Quoted from CaptainNeo:turn dip switch 4 to on. Go to your settings. clear out all audits. Go through each setting, change each one, even if it's on what you want. But change it and go back to the setting you want. Setting 30, you want set to 1. That's free play. continue changing all settings. When you are done and through all 36. game over should stay lit solid. That's how you know it took. Turn off dip switch 4 and your set.
you need to rewire that toggle switch back up.
Well reconnected few wires according to my other spooky
I get no response from test toggle but my start button does run me through tests ???
All test run smooth but can’t make no changes to 30 without test button working normal
You have pic of how yours is wired
Quoted from CaptainNeo:Here is how mines hooked up. Gray n white, white and black n white wires
[quoted image][quoted image]
That’s how this is is hooked up also
Do you have a pic of the coin switches how the wires are on it
I’ve got too many loose wires
I want to replace the flipper buttons on the cabinet for my Farfalla.
Are they standard williams/bally? What generation?
Thanks.
These are regular buttons. Just the usual ones like nowadays stern, jjp...
If you look above at the pic of my farfalla you will see I swapped mines with clear, illuminated buttons.
Quoted from Nihonmasa:These are regular buttons. Just the usual ones like nowadays stern, jjp...
If you look above at the pic of my farfalla you will see I swapped mines with clear, illuminated buttons.
Great! I bought a bag of assorted colors at TPF.
Quoted from CaptainNeo:if you are on free play, you shouldn't need coin switches.
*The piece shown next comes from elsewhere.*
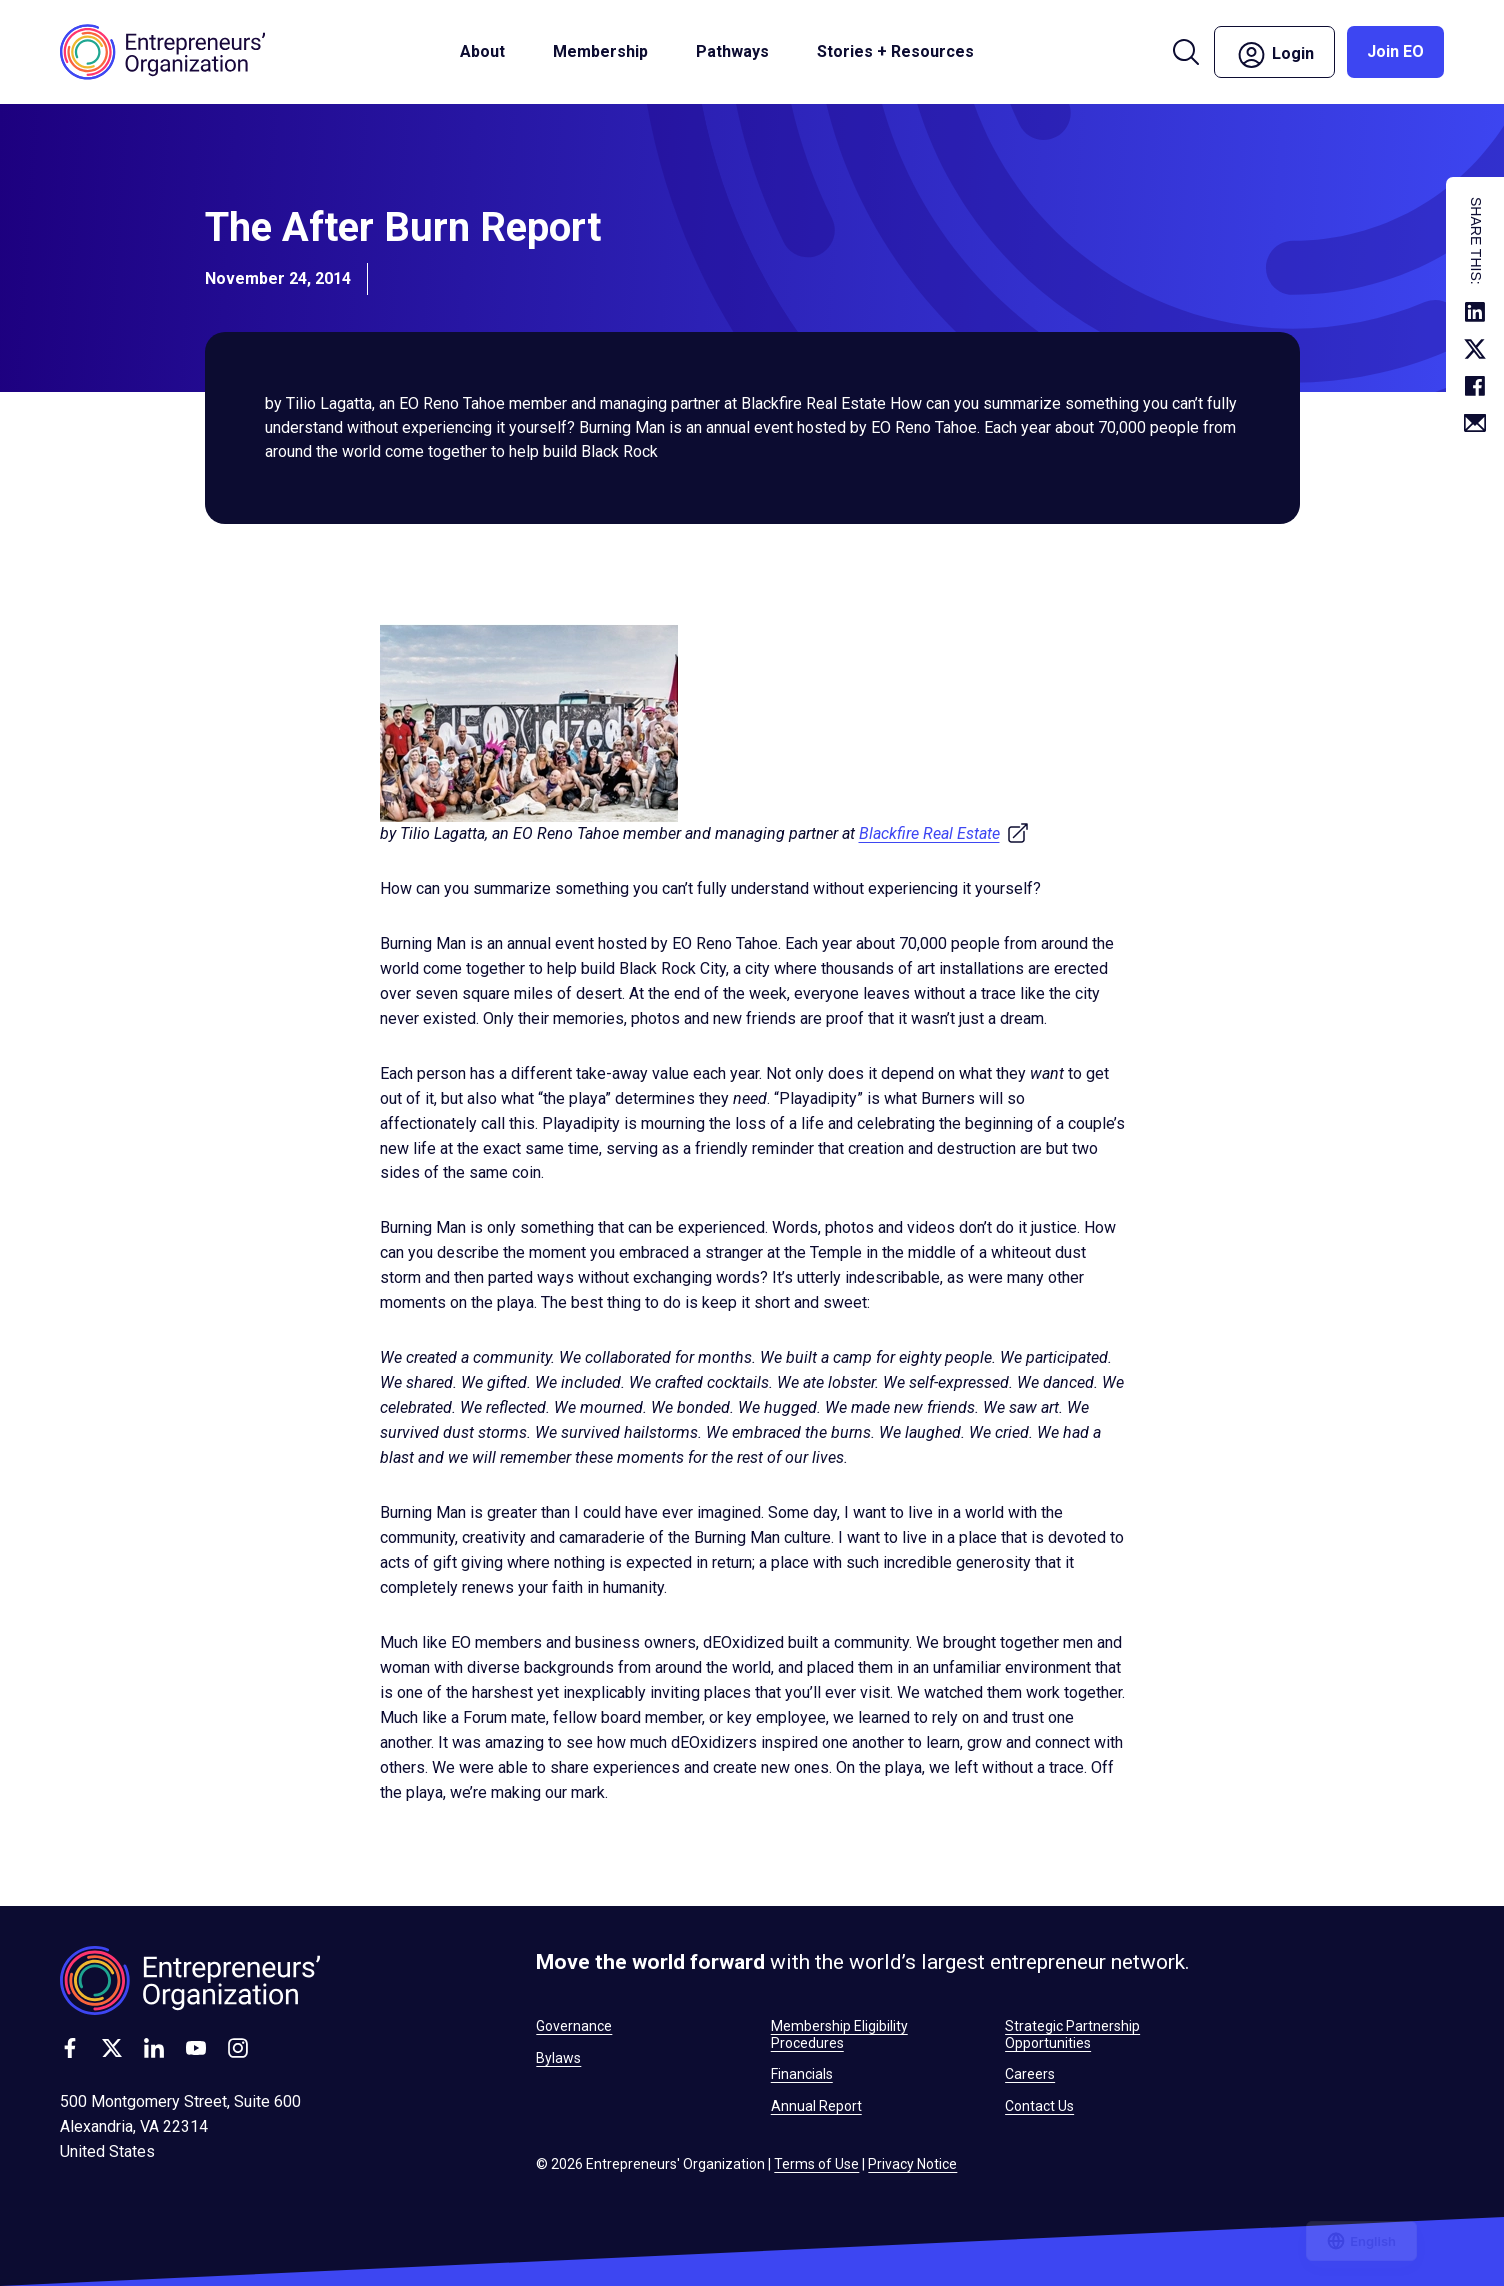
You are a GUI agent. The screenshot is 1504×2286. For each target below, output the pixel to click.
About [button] (482, 51)
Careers (1030, 2074)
I think he needs it to make sure the common wire makes it over to the toggle switch. Looks like the one wire daisy chains it's way there and his wires are all hacked up.
Will be playing some of these great pins Sat at VFW. Always a 'special' treat to play these since you don't see them out in the wild very often.
Kudos to the owners here!
Quoted from ViperJelly:Looks great, glad to see you're enjoying it!
Thanks! It's a tough one
Quoted from Quench:Are you asking about the 20 pin pin headers used on the MPU board and driver board?
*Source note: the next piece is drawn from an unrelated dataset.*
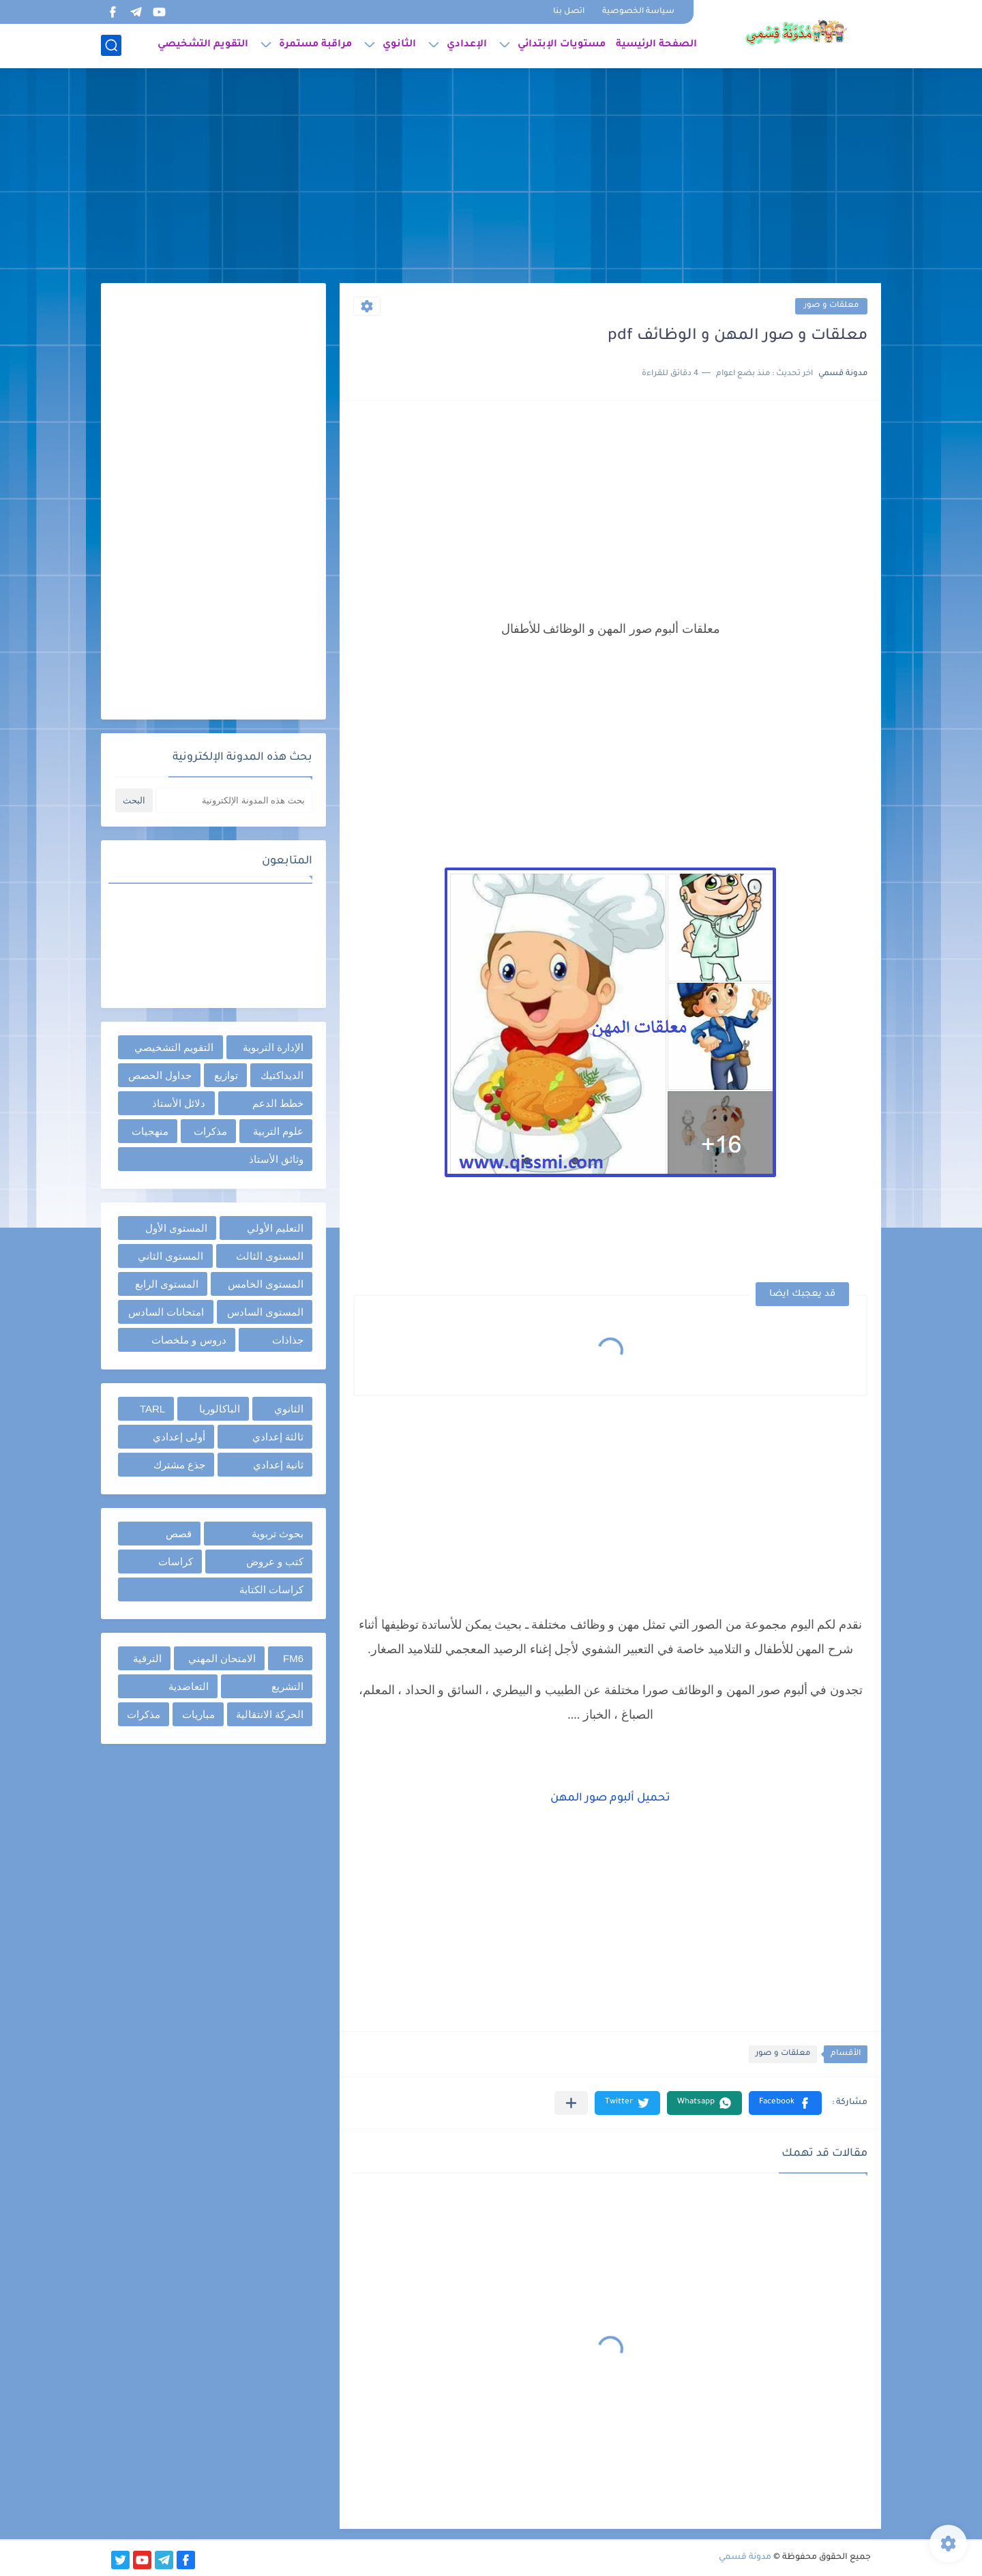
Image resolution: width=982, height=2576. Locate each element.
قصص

The pins on those headers are staggered (zig zag) on the solder side. The German manufacturer of these particular pin headers (cant remember their name but they're still around) no longer makes them; they are obsolete. Gianfri is using replacement pin headers that are traditional straight line on the solder side. That's why the headers he uses are not a drop in replacement on your original board. To make matters more difficult, Zaccaria used metric pin headers that are pin spaced 2.50mm apart. Not like your typical Molex imperial 0.1" connectors with pins spaced 2.54mm apart.
[quoted image]
[quoted image]Added 33 days ago: [Edit] Found the original manufacturers (Lumberg) staggered pin header as used on these MPU / Driver boards: Good luck trying to find any though...
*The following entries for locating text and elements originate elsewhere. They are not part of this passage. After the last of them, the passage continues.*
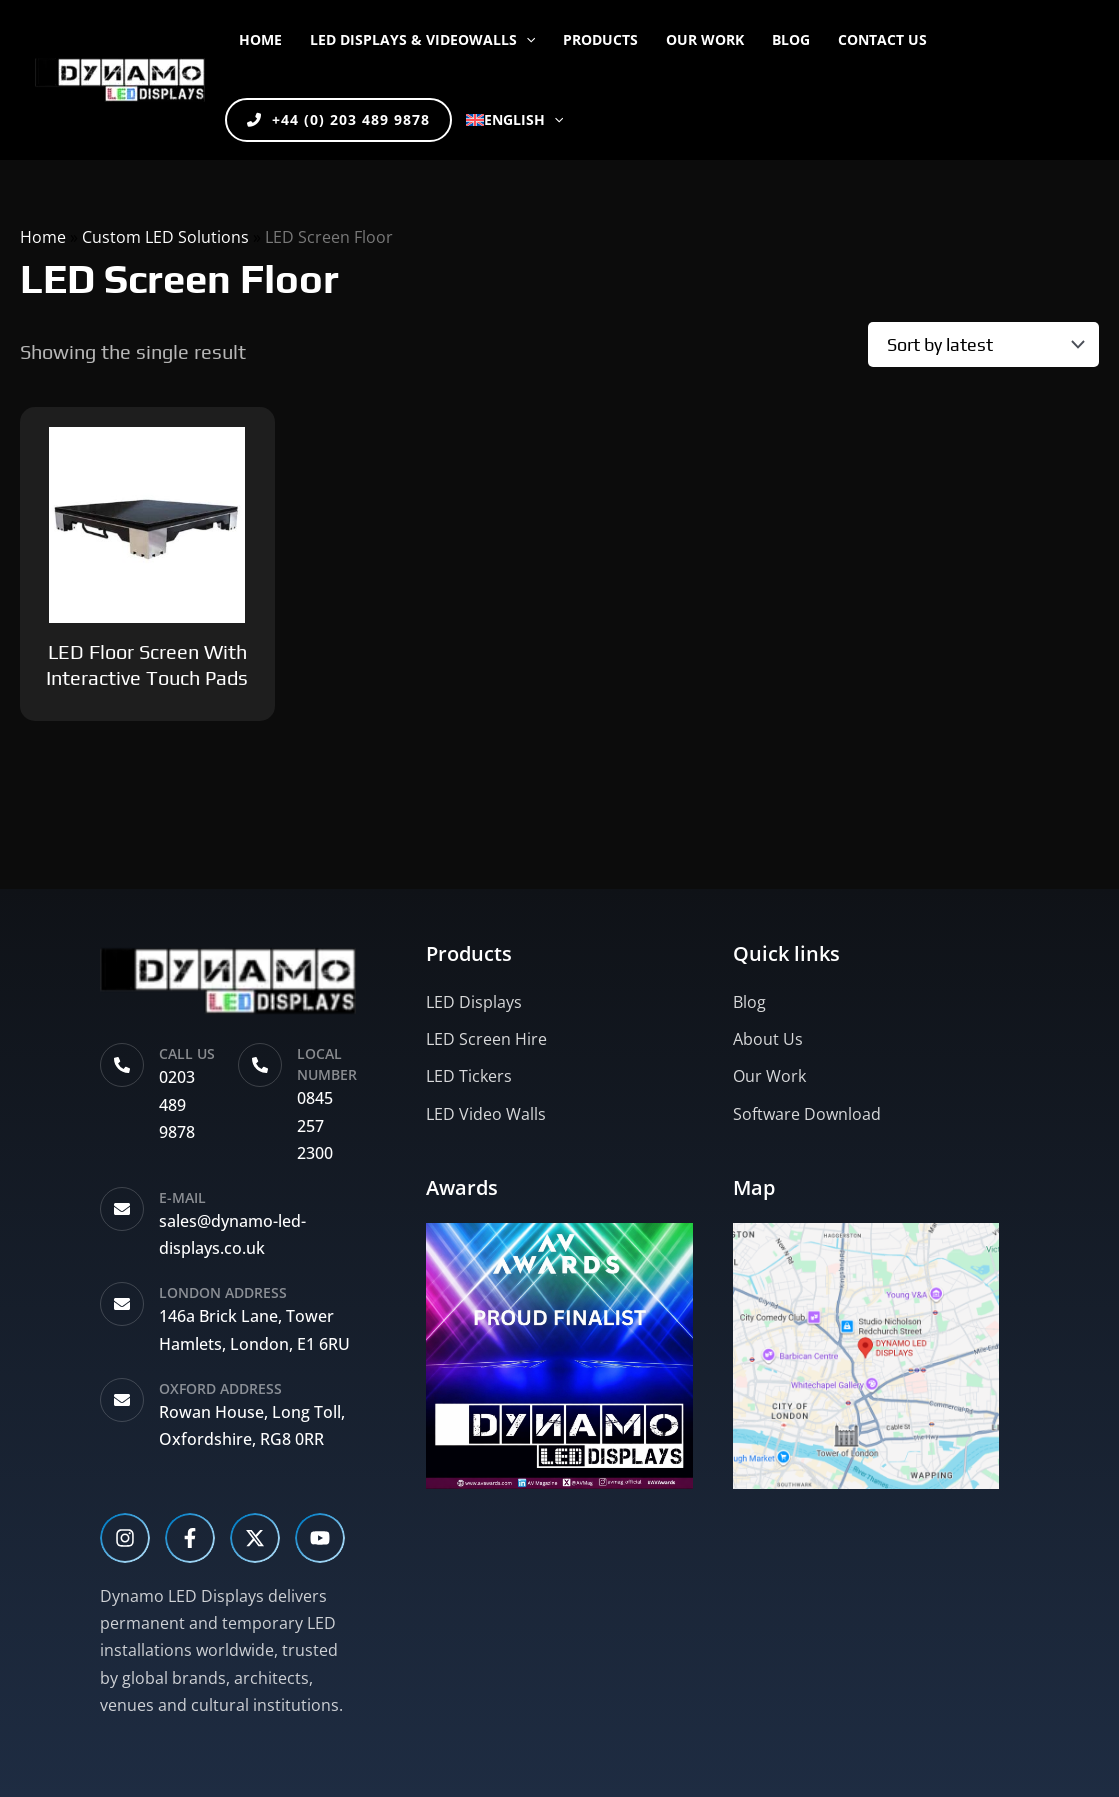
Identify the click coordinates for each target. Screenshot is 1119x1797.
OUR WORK (705, 39)
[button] (526, 40)
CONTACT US (882, 39)
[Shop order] (983, 344)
https://www.lumberg.com/en/products/product/2%2C5+MSFQ%252FO
OK, I just wanted to know how gianfri's new Gen 2 MPU interfaces with the OEM connectors without having the same plug-in part. This explains it very well. I will be soldering in some jumpers to bypass the bad male connector sticks (what are they called?) to see if that works; if not, I'll just get a brand new board from gianfri.